> _Belge Bölümü_
Emsal Mahkeme Kararı İstanbul 2. Asliye Ticaret Mahkemesi 2018/991 E. 2019/466 K. 23.05.2019 T.

Görüntülediğiniz mahkeme kararı kesinleşmiş bir karardır.

T.C.
İSTANBUL
2. ASLİYE TİCARET MAHKEMESİ

ESAS NO : 2018/991
KARAR NO : 2019/466

DAVA : Menfi Tespit (Kıymetli Evraktan Kaynaklanan)
DAVA TARİHİ : 24/10/2018
KARAR TARİHİ : 23/05/2019

Mahkememizde görülmekte olan Menfi Tespit (Kıymetli Evraktan Kaynaklanan) davasının yapılan açık yargılaması sonunda,
DAVA:Davacı vekili dava dilekçesinde özetle;müvekkil şirket …TİC. A.Ş. 02/12/2016 tarihinde ünvanı değiştirildiğini ve aynı anda şirketin temsil ev ilzama yetkilisi olarak … ve … atandığını, … 14/08/2017 tarihli ve … Yevmiye … Şirket Pay Devri Sözleşmesi ile müvekkil şirketteki tüm hisselerini …’a devrettiğini, alacaklı görünen tarafça 2018 eylül veya ekim ayında …’a ulaşılarak görüşülmek istendiği söylenen ve … ile davalı kararlaştırılan tarihte görüşme sağlandığını, …’ın beyanına göre baskı ve tehdit ile kendilerince söylendiği şekilde senedi doldurması talep edildiğini, …’ın senedi istenildiği şekilde doldurduğunu beyan ettiğini, Her ne kadar … ile davalı … arasında düzenlendiği ileriye sürülen senedin düzenlenme tarihi 10/12/2016 olarak belirtilse de senedin 2018 eylül veya ekim ayında düzenlendiğini, müvekkil şirket ile davalı arasında ticari bir ilişki veya alacak borç ilişkisi bulunmadığını, temsilcinin kendi kendisiyle sözleşme yapma yasağı gereği dava konusu senedin geçersiz olduğunu, teminata mukabil yahut teminatsız olarak icra takibinin dava süresince durdurulmasının sağlanması amacı ile ihtiyati tedbir kararı verilmesini, %20 den aşağı olmamak üzere davalı aleyhine tazminata hükmedilmesini, yargılama giderleri ve vekalet ücretinin karşı yana aidiyetine karar verilmesini talep ve dava etmiştir.

> _Alıştırma a_
Mahkeme kararının "Emsal Mahkeme Kararı" sözcükleriyle başlayıp "kesinleşmiş bir karardır." sözcükleriyle biten kısmını yeniden yazın. Bu kısımda "kesinleşmiş" yerine "kesinleşmemiş" koyun.

> _Girdi Verileri_
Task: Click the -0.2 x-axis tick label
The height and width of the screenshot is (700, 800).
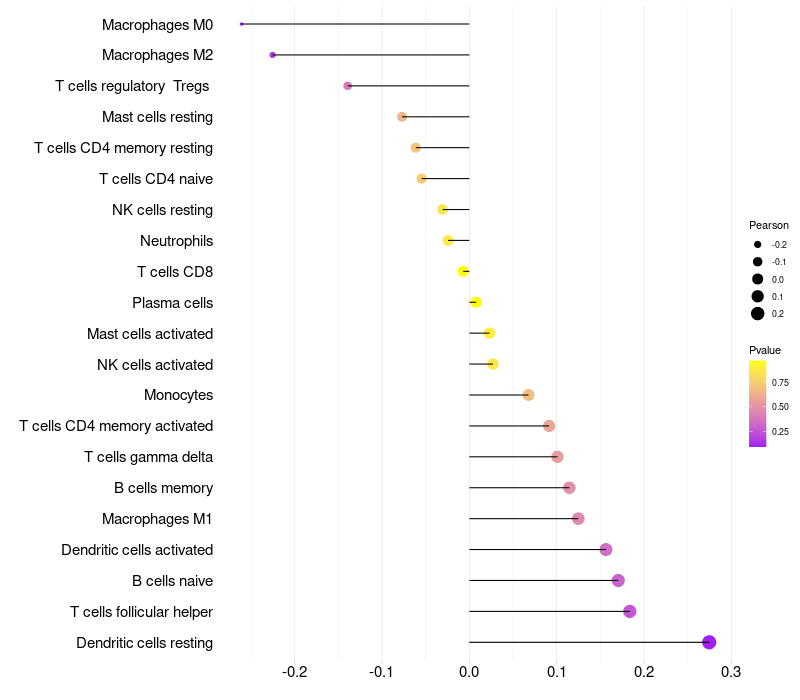Action: 294,671
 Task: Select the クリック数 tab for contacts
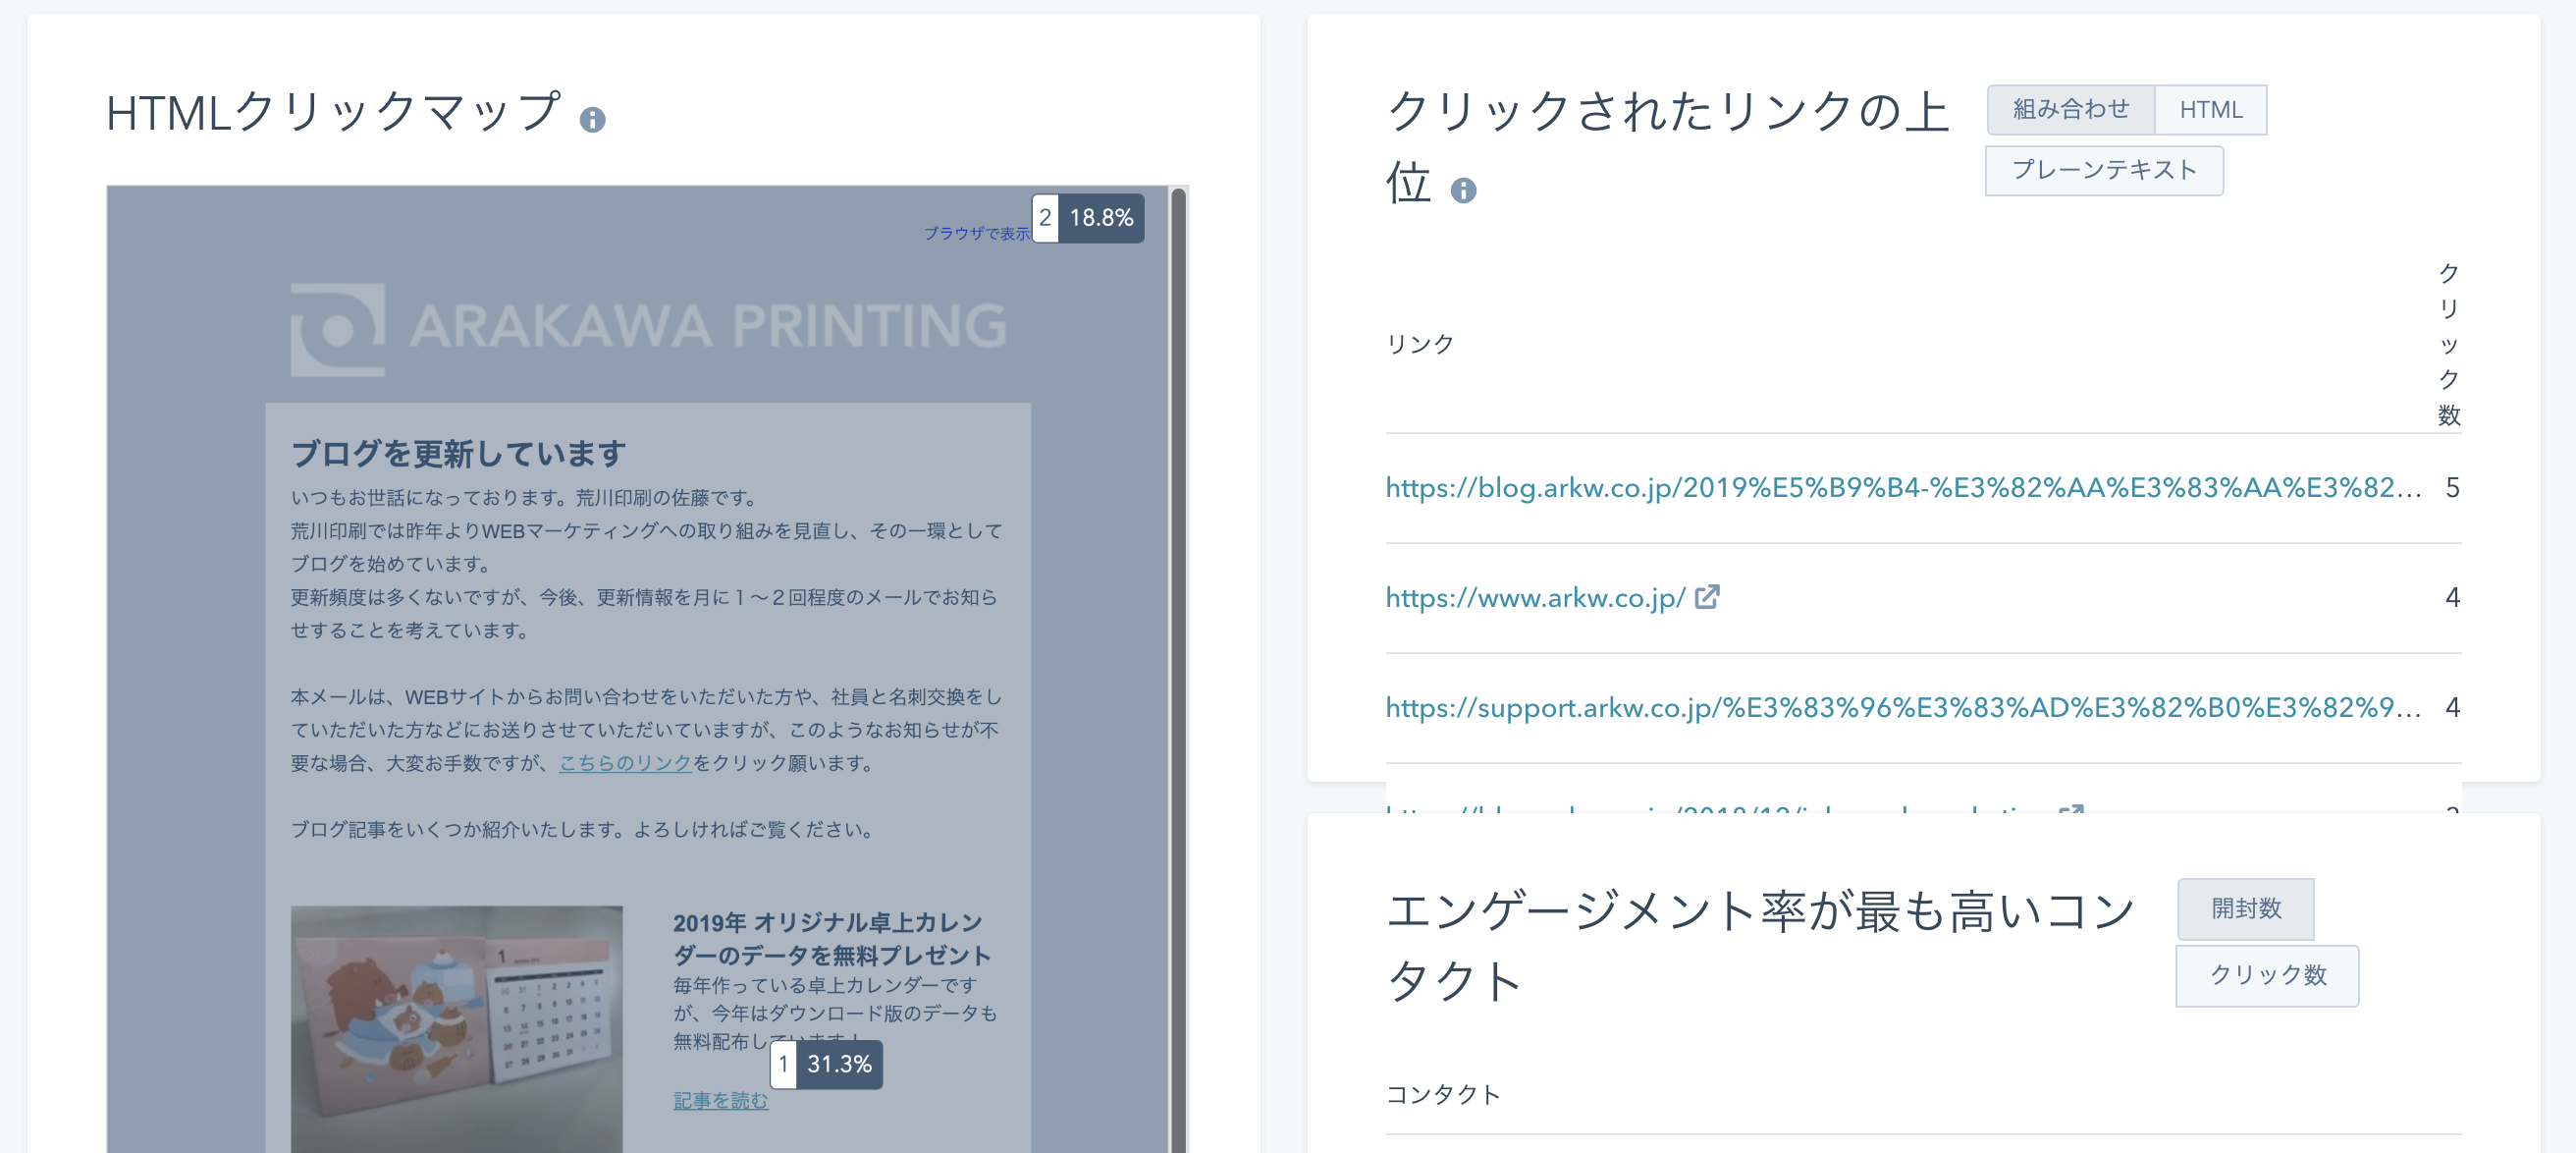pos(2266,975)

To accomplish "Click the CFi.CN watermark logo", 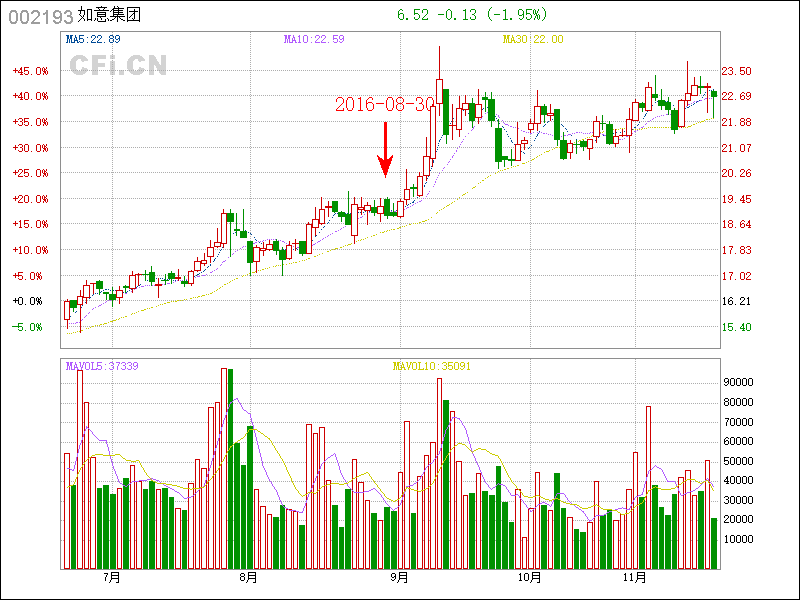I will pos(118,65).

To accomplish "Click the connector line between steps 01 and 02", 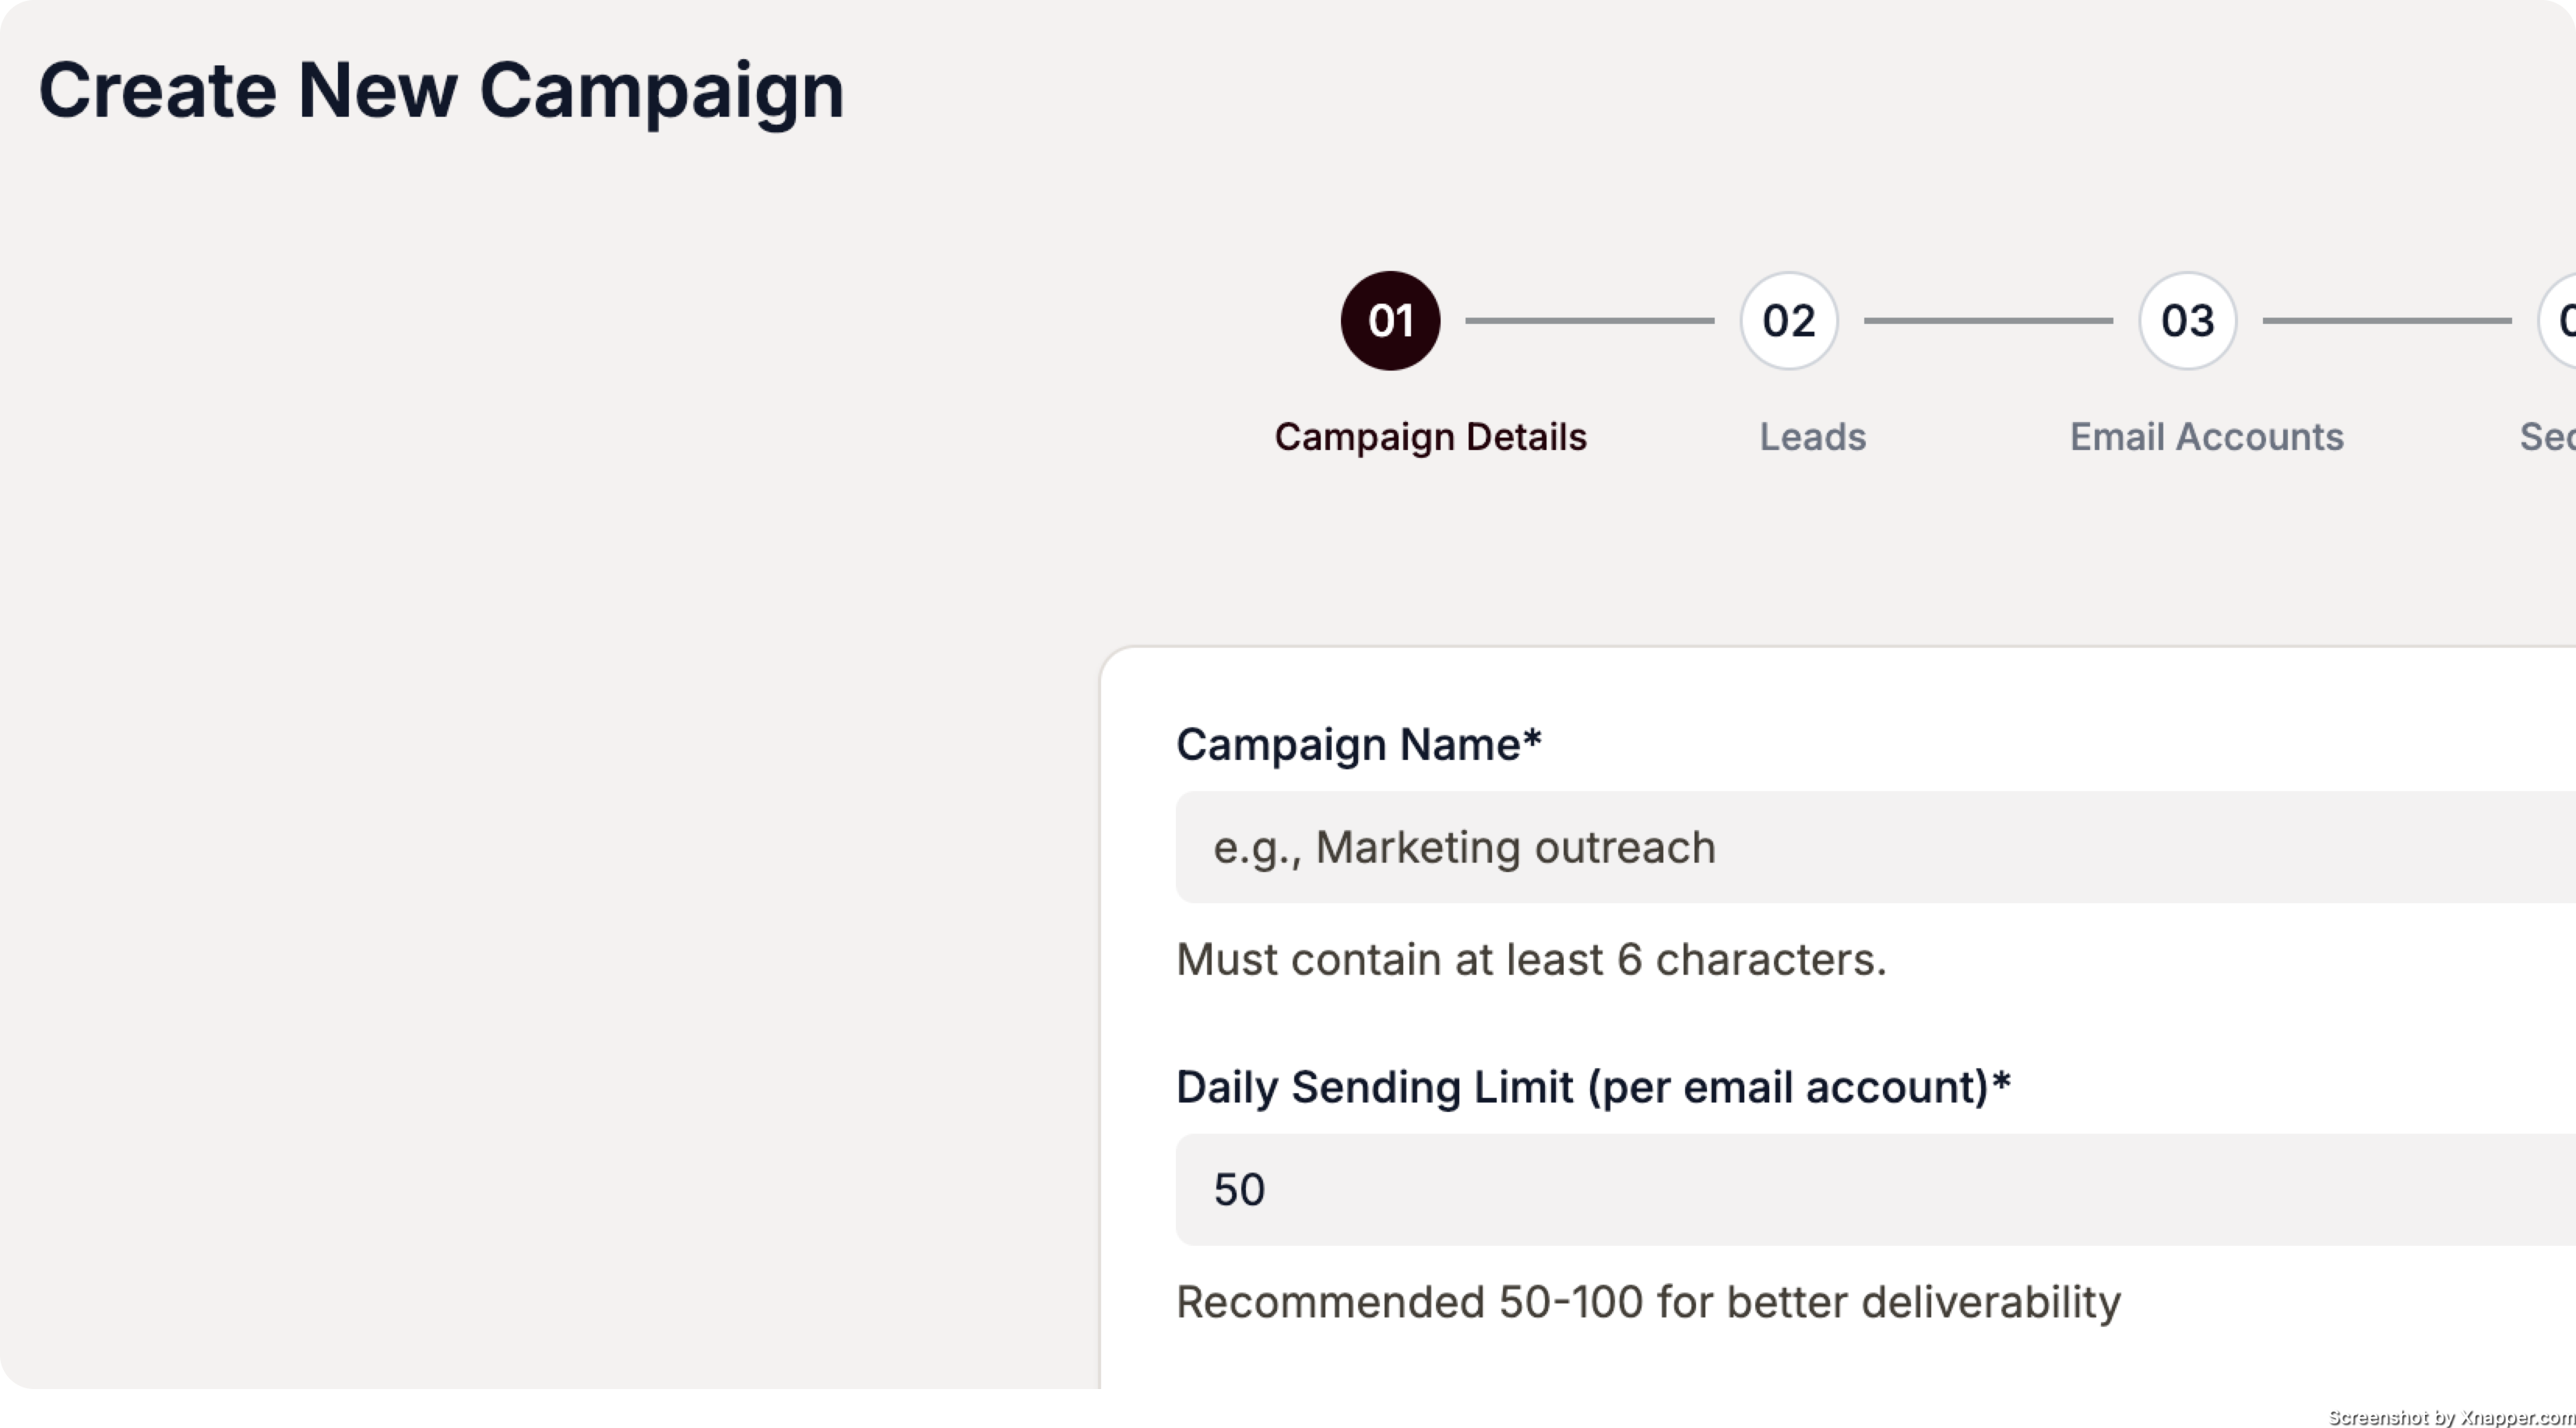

> _Alıştırma b_
Yukarıdaki satırlardan kaçının "Task" dizesini içerdiğini sayın. Büyük ve küçük harf ayrımı gözetilir. Yalnızca sayıyı yazın.

> _Cevap a_
Emsal Mahkeme Kararı İstanbul 2. Asliye Ticaret Mahkemesi 2018/991 E. 2019/466 K. 23.05.2019 T.

Görüntülediğiniz mahkeme kararı kesinleşmemiş bir karardır.

> _Cevap b_
2